Así llamábamos los gaditanos a los que otras ciudades denominan churros, porras o calentitos, como dicen en Sevilla. Ignoro de dónde procedía esta palabra -tejeringo-, que si le apocopamos o separamos el te, queda sólo jeringo, que sin duda y en el mejor de los casos, significa fastidio, molestia igual que también la voz jeringa atrae siempre la idea de inyectar. Era y es, una palabra sempiterna, tremedamente gaditana, si bien es verdad, que la voz churros en la vida actual se ha apoderado de un dominio en el mismo Cádiz, aunque yo, gaditano en el exilio voluntario, sigo utilizando el tejeringo, que evoca de por sí,la gracia y originalidad de los que allí nacimos... Y comenzaré narrando la actividad, interrumpida durante algún tiempo de la venta de tejeringos. En uno de esos puestos, aparecía una mujer entre cuarenta o cincuenta años, con visos de ser la dueña del local, el cabello recogido, moreno, atrás como era costumbre en Andalucía, vestida para la venta, con atavíos blanquísimos, que resaltaban más y más, la belleza de su cara, que pregonaba su espléndida salud. Y aquel blanco que era idéntico al que calificara Alberti - «blanco Cádiz de nácar, en mi recuerdo»-, brillaba tanto como el sol de la mañana.
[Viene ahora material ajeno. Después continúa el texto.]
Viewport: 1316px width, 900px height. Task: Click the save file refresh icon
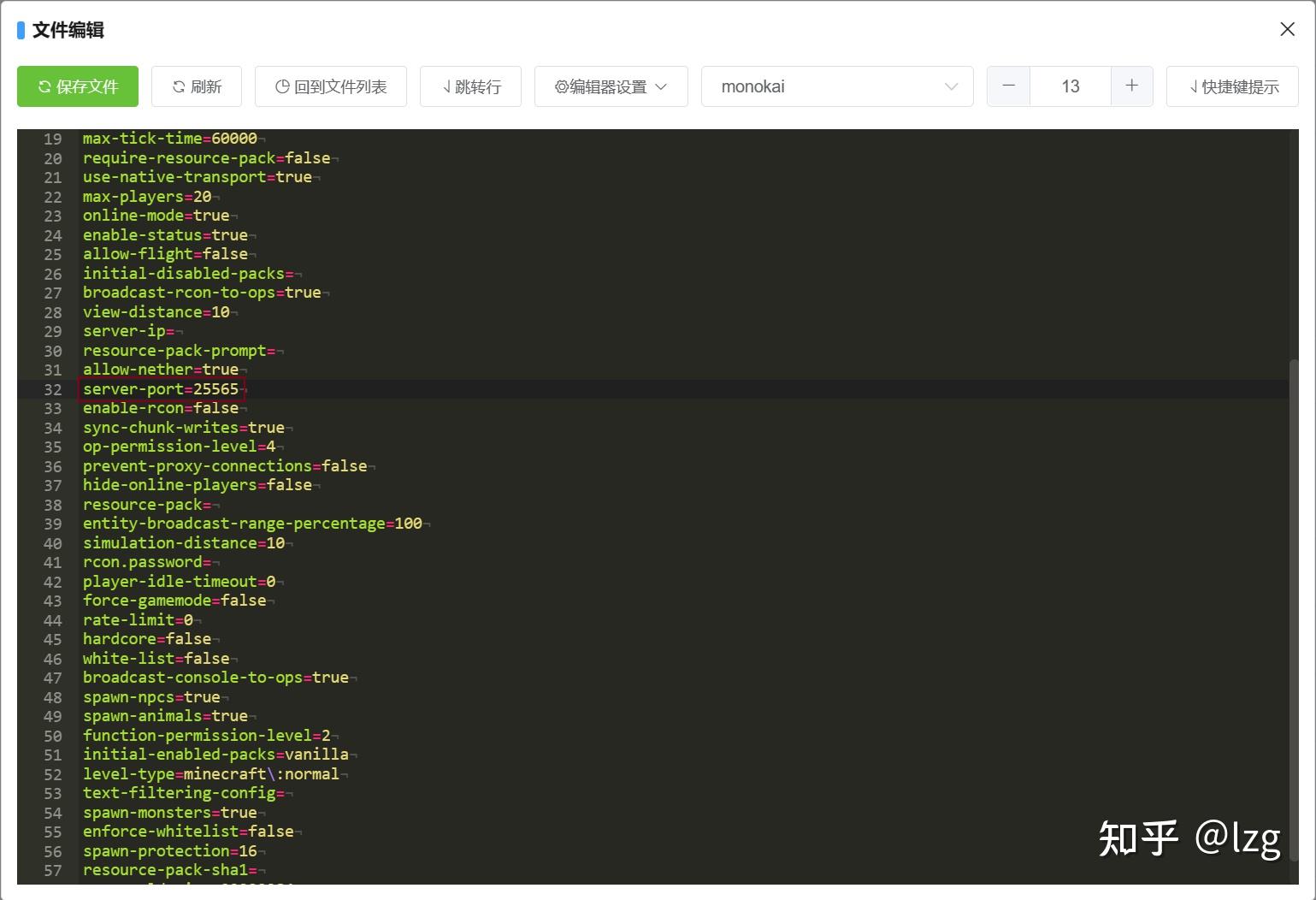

Su simpatía colaboraba con la hermosura, el esplendor de su rostro, animado siempre, de una dulce sonrisa, que completaba un habla, perfectamente gaditana. Fue lo que llevó al pueblo a denominarla Carmen, la guapa.
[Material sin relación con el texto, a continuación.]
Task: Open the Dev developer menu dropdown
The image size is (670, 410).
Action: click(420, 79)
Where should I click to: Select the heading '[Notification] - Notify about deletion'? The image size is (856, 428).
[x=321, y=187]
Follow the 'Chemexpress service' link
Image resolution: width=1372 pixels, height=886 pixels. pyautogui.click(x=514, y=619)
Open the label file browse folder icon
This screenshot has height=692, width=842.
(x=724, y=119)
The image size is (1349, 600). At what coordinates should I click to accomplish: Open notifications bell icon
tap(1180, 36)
Dese el primer momento de la mañana, capitaneaba la venta de su negocio, magníficamente peinada, limpia, con lo que el blanco de su ropa brillaba inmaculado, illuminado por el reflejo del sol favorable de la mañana.

Seria, daba la impresión, en su modesta función, que su presencia bella irradiaba toda la luz acumulada por ella, extraída de la brisa que por entre los Callejones, venía desde la mar liviana del Campo del Sur. Ella despachaba, rodeada de papeles de envolver, los tejeringos que le compraban, y lo hacía, con tal feminidad, con tal gracia, que mezclada con su dulce voz, que a pesar de ser silenciosa, mostraba en el gesto de su rostro una imagen amable y señorial que la hacía mas guapa. Ni qué decir tiene, que su negocio, era el que más vendía de todos los allí situados. ¿Era bella, o linda o hermosa? No.
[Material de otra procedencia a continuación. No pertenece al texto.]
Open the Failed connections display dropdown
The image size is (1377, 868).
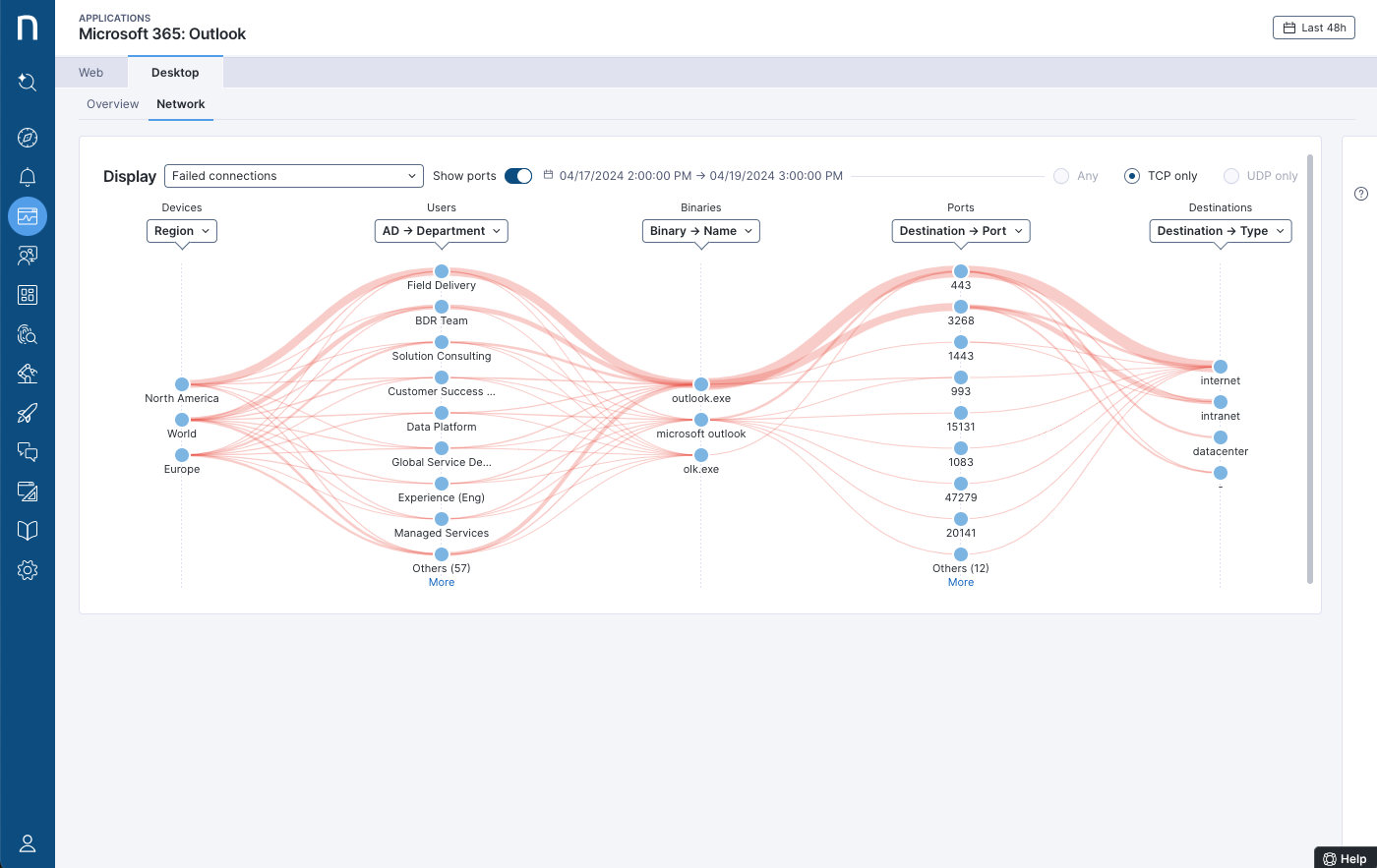coord(293,176)
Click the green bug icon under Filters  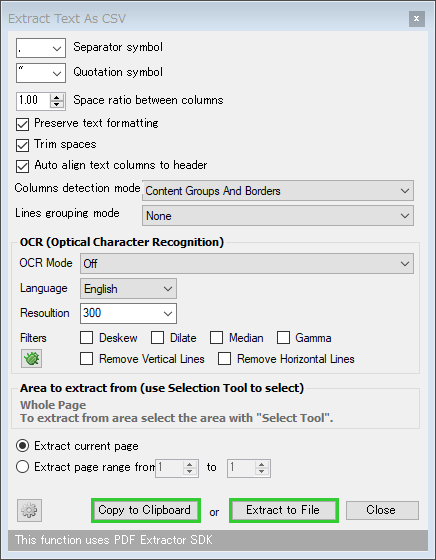(x=31, y=358)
Atesoraba rotudamente, aquel guapa, que marcaba inexorablemente, y sin exageración por mi parte, una definición, que entraña ese adjetivo, que recoge cuanto significa, la guapura andaluza y gaditana, tal y como en nuestra ciudad otorgamos. ¿Qué piropo tan honesto y salado, que nunca le dije en mi timidez a aquélla cara imborrable, plena, en la alegre mañana y que yo joven, muy joven, iba a comprar los tejeringos del domingo! Después me fui de Cádiz, y por esa dura ley de vida que marca el tiempo, ya no estará con nosotros. Lola Flores tenía un disco que se llamaba La guapa de Cádiz, cuyo contenido, pleno del desparpajo de Lola, no tenía relación con la guapa de mi historia. Aquella guapa que se llamaba Carmen. Era como Cádiz, y un muchacho que entonces estudiaba Derecho, y que hoy rinde a su memoria, todo el tributo, que su recuerdo merece. ¿Por guapa!